Officials, comments won’t deter our coverage
Published 10:26 pm Friday, July 12, 2013
Most days, we sit here and offer our opinion on topics impacting our community, our home.
Right or wrong, we never take this task lightly as the opinion we take carries with it the nearly 130 years of credibility built over The Selma Times-Journal’s history.
Over the past few weeks, though, we were starting to feel like we were yelling at the mountain, only for the mountain to sit there and do nothing to change, offer no response.
In the past few editorials, we have encouraged local elected officials to call on Alabama Department of Transportation officials to delay some of the crucial repaving projects planned for Old Cahaba Road, J.L. Chestnut Boulevard and Medical Center Parkway.
The delay in the project was desperately needed, we felt, because of the massive bridge replacement project scheduled to begin Monday on Dallas Avenue; a project that is going to throw an amazing amount of traffic onto the roads scheduled to be repaved. As we said last week, that is a recipe for major delays, major problems and major frustrations; frustrations we felt could be put off for a few months.

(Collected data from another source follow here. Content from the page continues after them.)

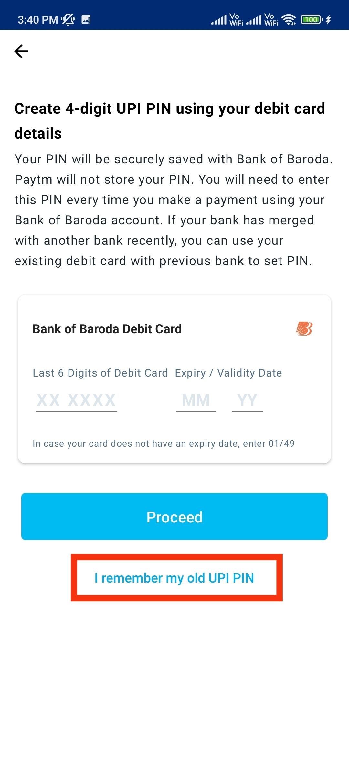This screenshot has width=349, height=775.
Task: Tap the Wi-Fi status icon
Action: point(289,20)
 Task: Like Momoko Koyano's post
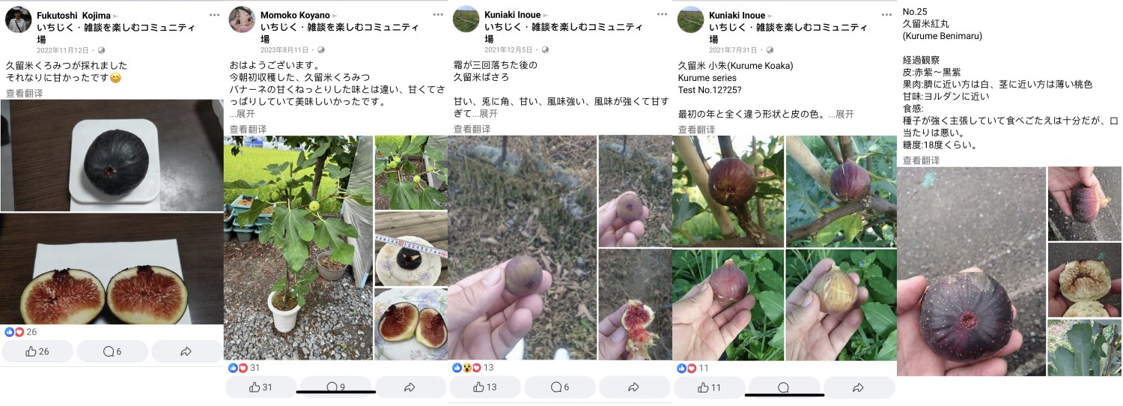tap(261, 387)
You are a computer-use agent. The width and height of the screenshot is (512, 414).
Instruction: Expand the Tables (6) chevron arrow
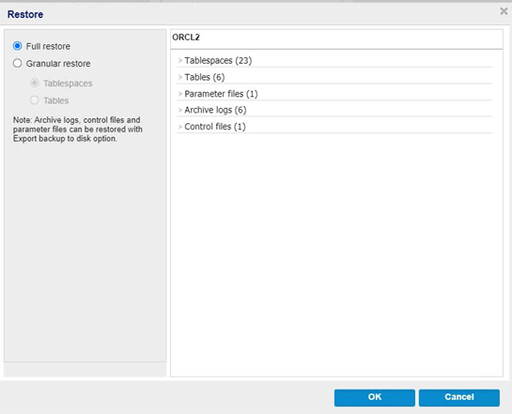point(180,77)
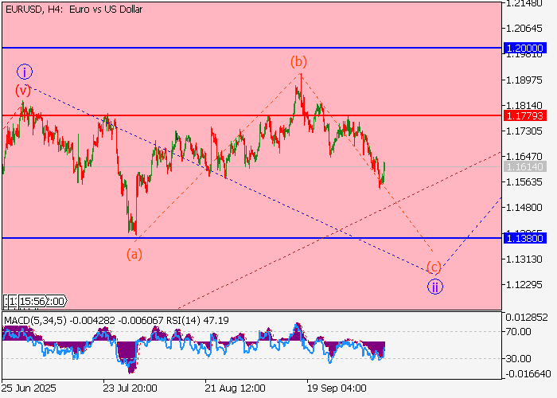This screenshot has height=398, width=557.
Task: Select the red (v) wave label
Action: pyautogui.click(x=23, y=90)
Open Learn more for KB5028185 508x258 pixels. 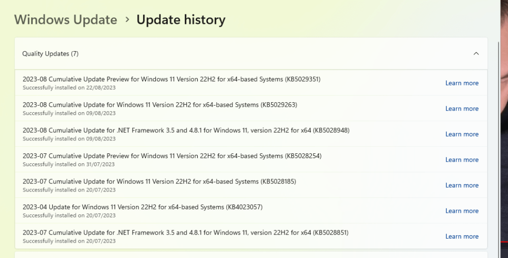(462, 186)
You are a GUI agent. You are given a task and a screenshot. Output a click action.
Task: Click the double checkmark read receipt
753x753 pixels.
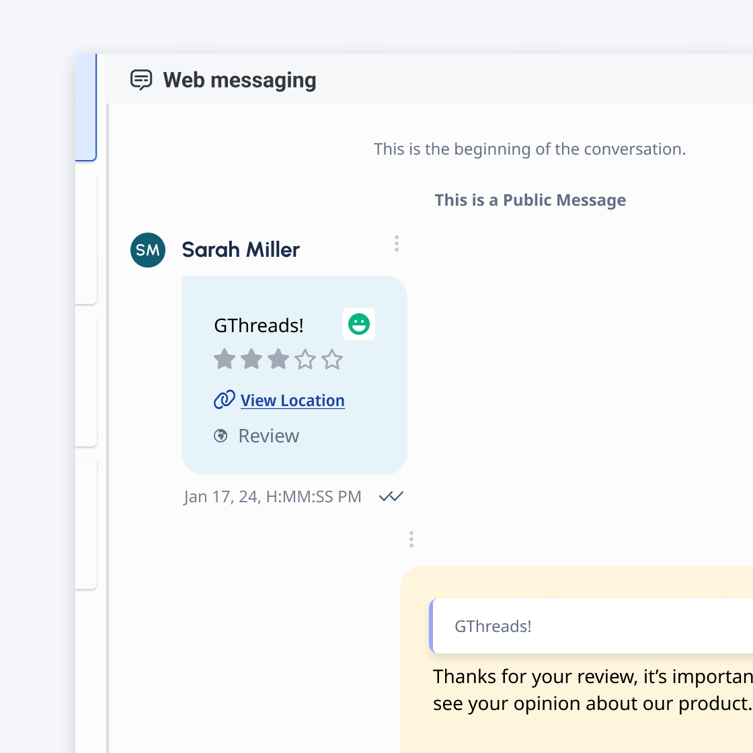tap(391, 497)
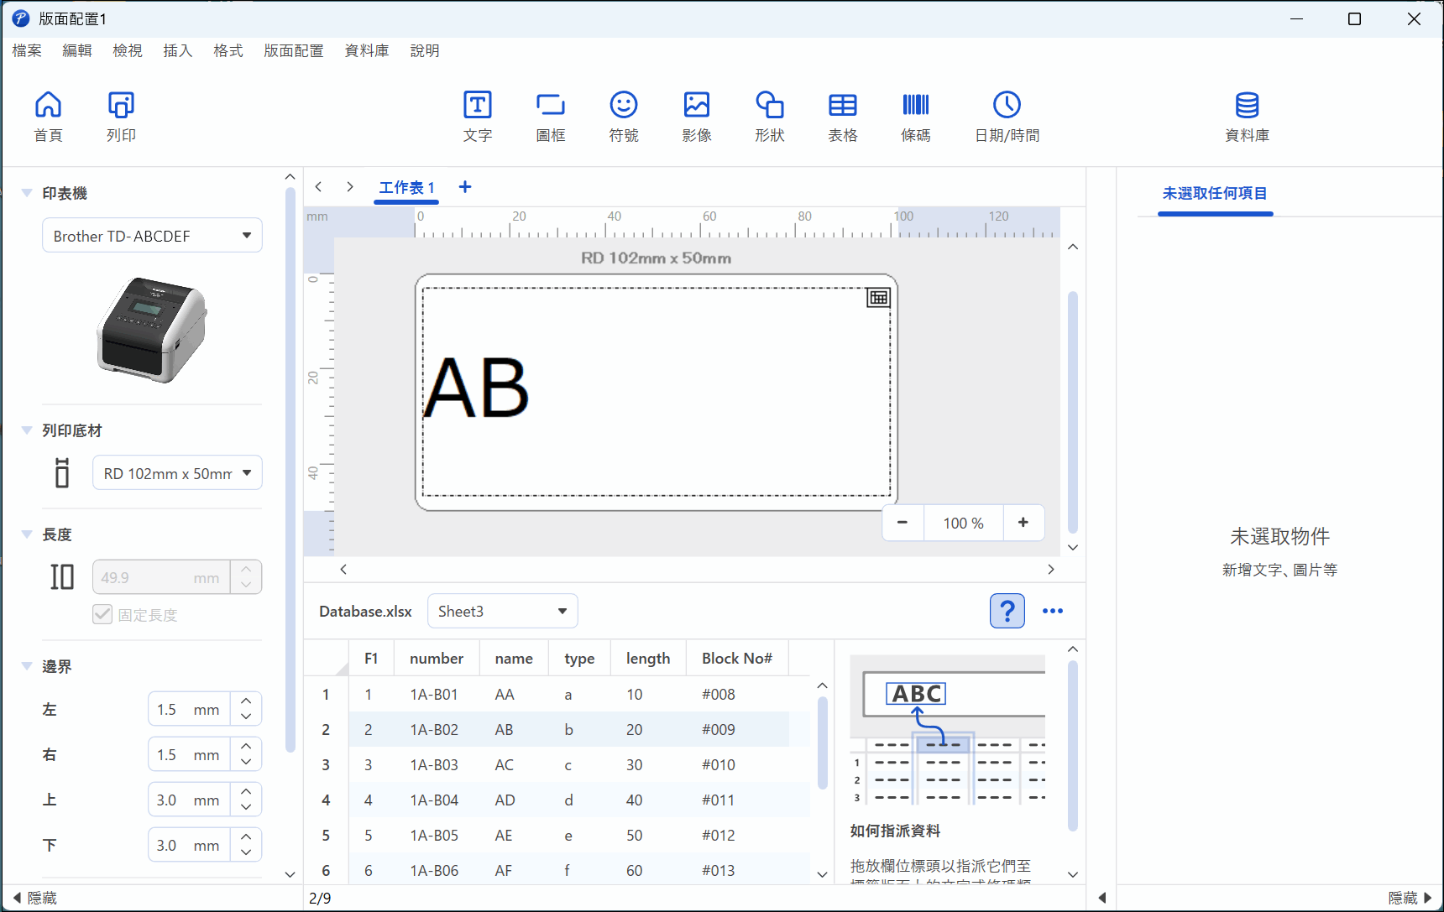Collapse the 印表機 section
This screenshot has width=1444, height=912.
coord(27,193)
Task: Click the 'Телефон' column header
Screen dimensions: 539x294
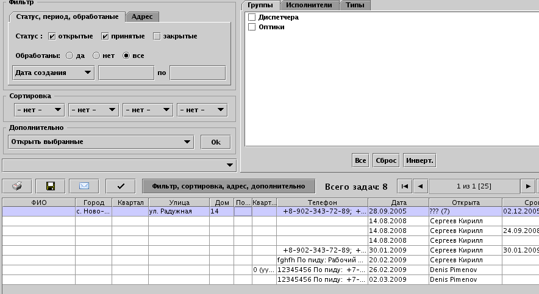Action: point(322,203)
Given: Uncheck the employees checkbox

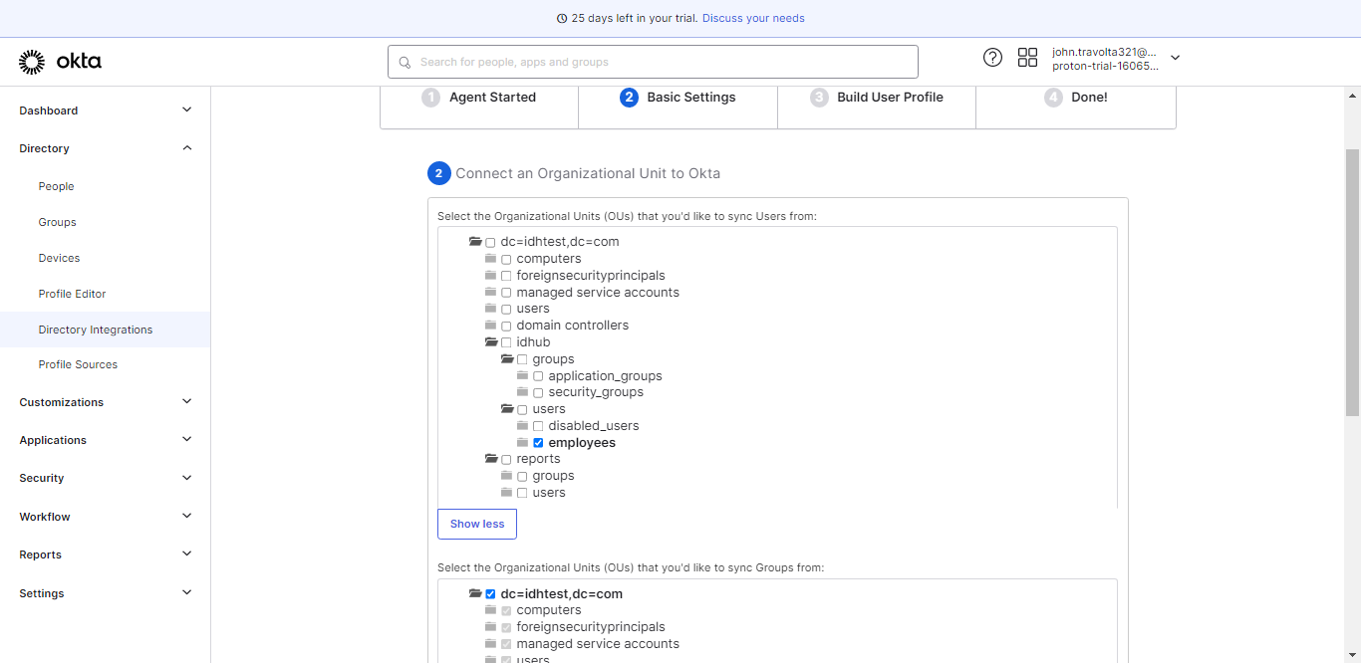Looking at the screenshot, I should (538, 443).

And, surprisingly, they listened. Then, as if they had given us a wonderful dish of ice cream, they took it away Tuesday when members of the city council withdrew any plans to request a delay, saying in short that “We should be happy with what we are getting and we should just grin and bear it.”
Oh well. We’ve never been one to be so naive to think common sense weighed heavily on every decision.
Then there was Thursday’s Selma City School Board meeting where board member Frank Chestnut Jr. again used valuable meeting time to discuss how the local media – specifically the Times-Journal – only spent time and energy covering the bad things happening in the school system.
This marked the untold countless meeting where Chestnut and others have railed against the Times-Journal’s coverage.
In response to Chestnut, we truly appreciate his efforts in spreading the news of the state investigation into a sex scandal at Selma High School and the underperforming testing and graduation rates in the system. We felt we had done a pretty good job, but validation is always important.
Honestly, comments from school officials don’t and can’t deter us in our coverage; they only go to show some of the misplaced priorities of board members. Maybe if the board spent as much time focusing on the academic and financial foundation of our school system, covering “the good news” would be much, much easier.